A single number is the whole answer: the tally of lines in the data below that include the word "computer".

Collected data
■ ■ ■ ■

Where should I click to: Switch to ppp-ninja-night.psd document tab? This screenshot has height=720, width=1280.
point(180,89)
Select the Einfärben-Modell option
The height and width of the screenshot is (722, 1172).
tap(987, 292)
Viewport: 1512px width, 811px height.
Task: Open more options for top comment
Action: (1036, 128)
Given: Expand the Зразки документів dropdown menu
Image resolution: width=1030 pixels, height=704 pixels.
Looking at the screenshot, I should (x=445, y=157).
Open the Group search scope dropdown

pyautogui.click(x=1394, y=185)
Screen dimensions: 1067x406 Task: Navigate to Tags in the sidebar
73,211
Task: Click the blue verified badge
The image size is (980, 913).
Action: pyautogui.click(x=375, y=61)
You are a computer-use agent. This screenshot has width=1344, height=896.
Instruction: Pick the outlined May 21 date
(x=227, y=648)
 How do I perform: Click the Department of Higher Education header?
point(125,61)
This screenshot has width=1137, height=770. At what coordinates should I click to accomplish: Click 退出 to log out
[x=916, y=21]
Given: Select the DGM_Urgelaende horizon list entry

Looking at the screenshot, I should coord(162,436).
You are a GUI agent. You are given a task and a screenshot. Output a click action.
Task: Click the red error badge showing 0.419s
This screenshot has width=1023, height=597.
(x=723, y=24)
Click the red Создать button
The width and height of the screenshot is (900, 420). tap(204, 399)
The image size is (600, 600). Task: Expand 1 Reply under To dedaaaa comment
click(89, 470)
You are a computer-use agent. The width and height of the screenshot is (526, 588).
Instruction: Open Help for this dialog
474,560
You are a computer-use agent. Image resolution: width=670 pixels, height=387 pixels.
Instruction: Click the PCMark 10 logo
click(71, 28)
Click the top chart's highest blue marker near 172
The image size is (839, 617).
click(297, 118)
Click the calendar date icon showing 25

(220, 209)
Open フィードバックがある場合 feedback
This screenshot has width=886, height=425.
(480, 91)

■ ■ ■ ■

Exercise answer →
3